→ WHAT THE TASK REQUIRES: Would you please return the lines of the entries below starting at the line that has "Where should I click to: Expand the" and ending at the line that has "The width and height of the screenshot is (970, 533).", both included, exactly as they are?

--- START ---

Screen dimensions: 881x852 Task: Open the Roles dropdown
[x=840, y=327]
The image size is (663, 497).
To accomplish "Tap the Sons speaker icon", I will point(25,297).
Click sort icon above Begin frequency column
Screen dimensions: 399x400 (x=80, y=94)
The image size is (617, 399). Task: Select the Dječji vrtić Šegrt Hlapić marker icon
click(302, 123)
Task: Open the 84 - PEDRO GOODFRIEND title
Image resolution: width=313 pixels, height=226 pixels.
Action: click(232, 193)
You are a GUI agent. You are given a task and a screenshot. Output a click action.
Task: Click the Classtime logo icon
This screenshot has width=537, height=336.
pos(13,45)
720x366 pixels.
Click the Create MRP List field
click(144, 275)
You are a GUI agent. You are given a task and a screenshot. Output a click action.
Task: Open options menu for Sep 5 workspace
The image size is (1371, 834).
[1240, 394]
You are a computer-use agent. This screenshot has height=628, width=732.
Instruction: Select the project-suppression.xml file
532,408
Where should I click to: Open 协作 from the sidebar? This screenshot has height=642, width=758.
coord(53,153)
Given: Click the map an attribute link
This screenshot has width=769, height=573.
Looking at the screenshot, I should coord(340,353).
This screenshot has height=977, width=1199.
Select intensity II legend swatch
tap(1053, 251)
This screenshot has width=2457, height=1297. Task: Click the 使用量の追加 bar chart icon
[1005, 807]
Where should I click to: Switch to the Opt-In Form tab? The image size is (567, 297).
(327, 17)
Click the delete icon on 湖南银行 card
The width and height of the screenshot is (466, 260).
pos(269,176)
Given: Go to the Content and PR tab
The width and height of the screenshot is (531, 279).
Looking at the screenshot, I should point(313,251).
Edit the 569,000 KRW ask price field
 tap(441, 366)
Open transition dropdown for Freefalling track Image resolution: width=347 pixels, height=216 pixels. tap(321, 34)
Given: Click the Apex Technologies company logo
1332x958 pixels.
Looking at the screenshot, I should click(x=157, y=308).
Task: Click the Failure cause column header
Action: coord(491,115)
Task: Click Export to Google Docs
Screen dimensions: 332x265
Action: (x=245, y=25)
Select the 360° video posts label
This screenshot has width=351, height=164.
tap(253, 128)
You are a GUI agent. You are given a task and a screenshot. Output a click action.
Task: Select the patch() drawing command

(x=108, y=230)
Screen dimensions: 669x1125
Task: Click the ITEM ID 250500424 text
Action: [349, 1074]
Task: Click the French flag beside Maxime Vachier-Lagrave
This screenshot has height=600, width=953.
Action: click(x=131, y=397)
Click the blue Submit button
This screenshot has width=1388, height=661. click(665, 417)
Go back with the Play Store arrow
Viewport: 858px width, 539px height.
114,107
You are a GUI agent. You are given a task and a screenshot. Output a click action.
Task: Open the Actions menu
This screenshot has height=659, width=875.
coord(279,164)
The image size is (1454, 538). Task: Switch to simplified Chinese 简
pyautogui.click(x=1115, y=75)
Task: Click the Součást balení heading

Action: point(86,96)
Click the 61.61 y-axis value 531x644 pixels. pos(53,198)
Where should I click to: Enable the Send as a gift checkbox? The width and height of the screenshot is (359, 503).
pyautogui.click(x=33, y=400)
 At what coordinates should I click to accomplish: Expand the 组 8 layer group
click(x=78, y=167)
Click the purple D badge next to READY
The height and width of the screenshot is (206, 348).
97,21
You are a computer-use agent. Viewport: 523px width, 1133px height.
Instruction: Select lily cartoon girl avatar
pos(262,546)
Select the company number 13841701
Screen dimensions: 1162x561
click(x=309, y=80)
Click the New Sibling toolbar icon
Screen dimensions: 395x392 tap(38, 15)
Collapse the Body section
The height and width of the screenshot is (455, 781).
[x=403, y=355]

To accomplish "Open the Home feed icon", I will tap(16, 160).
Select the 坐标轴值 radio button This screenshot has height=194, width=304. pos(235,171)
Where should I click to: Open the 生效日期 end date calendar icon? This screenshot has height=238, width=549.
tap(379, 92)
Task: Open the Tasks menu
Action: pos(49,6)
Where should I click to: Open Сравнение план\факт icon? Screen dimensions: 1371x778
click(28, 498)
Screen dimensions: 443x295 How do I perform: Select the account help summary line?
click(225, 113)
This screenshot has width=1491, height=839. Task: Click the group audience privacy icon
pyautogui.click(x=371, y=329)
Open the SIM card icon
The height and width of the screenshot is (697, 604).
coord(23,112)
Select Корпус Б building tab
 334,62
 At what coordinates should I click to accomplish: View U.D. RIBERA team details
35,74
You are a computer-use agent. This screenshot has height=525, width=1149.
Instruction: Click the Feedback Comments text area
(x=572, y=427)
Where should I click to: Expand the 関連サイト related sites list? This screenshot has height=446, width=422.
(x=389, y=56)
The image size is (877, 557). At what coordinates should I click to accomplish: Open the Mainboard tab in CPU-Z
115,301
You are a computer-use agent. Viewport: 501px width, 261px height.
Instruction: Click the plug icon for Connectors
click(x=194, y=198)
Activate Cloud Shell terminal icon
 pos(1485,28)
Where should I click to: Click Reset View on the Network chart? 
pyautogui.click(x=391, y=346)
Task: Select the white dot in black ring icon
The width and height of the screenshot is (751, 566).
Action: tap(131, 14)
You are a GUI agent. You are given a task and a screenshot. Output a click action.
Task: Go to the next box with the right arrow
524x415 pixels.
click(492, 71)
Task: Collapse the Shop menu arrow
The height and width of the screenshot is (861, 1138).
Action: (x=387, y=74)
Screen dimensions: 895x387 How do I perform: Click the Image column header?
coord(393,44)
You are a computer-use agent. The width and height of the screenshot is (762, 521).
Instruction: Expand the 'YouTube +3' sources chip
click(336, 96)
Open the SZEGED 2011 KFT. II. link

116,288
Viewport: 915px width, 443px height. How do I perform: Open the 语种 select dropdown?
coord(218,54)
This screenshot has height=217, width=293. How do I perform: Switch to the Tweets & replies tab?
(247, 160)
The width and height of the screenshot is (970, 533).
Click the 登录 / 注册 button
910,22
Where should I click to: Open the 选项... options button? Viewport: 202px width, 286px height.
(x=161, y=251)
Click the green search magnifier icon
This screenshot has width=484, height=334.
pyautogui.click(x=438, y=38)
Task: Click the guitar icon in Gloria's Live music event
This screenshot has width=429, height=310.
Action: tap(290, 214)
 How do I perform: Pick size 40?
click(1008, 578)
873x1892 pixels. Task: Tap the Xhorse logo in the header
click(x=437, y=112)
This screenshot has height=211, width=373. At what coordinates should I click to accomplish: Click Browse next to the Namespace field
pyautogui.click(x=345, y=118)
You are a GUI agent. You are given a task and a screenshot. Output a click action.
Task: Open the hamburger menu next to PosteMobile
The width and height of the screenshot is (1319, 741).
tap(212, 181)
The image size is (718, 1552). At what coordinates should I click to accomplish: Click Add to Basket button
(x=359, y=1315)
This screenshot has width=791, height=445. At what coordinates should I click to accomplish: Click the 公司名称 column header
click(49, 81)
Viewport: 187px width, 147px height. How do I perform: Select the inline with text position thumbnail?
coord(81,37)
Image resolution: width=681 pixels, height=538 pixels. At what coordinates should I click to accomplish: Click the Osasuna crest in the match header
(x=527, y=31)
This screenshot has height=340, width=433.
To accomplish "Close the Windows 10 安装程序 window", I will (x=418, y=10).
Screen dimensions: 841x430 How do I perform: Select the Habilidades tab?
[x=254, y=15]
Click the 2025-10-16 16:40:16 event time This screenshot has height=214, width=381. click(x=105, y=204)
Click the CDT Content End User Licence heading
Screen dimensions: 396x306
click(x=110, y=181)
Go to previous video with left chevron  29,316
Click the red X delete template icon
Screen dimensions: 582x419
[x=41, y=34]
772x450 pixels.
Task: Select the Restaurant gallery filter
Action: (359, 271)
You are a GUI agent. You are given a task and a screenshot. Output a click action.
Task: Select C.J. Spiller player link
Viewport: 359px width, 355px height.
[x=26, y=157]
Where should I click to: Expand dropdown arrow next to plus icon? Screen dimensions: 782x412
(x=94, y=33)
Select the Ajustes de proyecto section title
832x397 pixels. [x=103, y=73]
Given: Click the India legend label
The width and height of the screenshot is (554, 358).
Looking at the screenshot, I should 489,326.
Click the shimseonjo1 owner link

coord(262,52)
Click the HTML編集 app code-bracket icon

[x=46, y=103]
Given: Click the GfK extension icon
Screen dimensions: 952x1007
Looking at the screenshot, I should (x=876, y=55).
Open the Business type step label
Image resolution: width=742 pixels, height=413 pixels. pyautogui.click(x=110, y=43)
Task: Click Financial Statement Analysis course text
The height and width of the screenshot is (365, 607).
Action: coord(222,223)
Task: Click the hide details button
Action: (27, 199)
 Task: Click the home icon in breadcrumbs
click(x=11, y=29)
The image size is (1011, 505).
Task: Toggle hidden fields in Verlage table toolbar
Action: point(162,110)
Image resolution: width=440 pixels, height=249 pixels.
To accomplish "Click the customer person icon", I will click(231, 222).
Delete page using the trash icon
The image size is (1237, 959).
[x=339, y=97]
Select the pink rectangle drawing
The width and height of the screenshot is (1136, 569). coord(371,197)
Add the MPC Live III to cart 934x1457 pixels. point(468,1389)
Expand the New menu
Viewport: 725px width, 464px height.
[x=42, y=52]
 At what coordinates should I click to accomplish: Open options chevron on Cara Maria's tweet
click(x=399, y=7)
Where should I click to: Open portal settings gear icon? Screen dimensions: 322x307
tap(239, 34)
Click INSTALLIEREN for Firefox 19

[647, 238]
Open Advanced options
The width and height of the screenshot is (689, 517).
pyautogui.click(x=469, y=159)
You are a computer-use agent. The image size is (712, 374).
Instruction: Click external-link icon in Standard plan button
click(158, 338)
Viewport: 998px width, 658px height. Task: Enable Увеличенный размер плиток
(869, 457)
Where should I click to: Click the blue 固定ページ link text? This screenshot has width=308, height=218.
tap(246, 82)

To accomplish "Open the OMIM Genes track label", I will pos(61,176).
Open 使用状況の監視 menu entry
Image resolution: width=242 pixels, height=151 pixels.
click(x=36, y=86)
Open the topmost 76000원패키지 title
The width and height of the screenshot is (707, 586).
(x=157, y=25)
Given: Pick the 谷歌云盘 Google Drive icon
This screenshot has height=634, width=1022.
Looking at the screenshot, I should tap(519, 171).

--- END ---

→ TASK RESULT:
Where should I click to: Expand the 関連サイト related sites list? This screenshot has height=446, width=422.
(x=389, y=56)
The image size is (877, 557). At what coordinates should I click to accomplish: Open the Mainboard tab in CPU-Z
115,301
You are a computer-use agent. Viewport: 501px width, 261px height.
Instruction: Click the plug icon for Connectors
click(x=194, y=198)
Activate Cloud Shell terminal icon
 pos(1485,28)
Where should I click to: Click Reset View on the Network chart? 
pyautogui.click(x=391, y=346)
Task: Select the white dot in black ring icon
The width and height of the screenshot is (751, 566).
Action: tap(131, 14)
You are a GUI agent. You are given a task and a screenshot. Output a click action.
Task: Go to the next box with the right arrow
524x415 pixels.
click(492, 71)
Task: Collapse the Shop menu arrow
The height and width of the screenshot is (861, 1138).
Action: (x=387, y=74)
Screen dimensions: 895x387 How do I perform: Click the Image column header?
coord(393,44)
You are a computer-use agent. The width and height of the screenshot is (762, 521).
Instruction: Expand the 'YouTube +3' sources chip
click(336, 96)
Open the SZEGED 2011 KFT. II. link

116,288
Viewport: 915px width, 443px height. How do I perform: Open the 语种 select dropdown?
coord(218,54)
This screenshot has height=217, width=293. How do I perform: Switch to the Tweets & replies tab?
(247, 160)
The width and height of the screenshot is (970, 533).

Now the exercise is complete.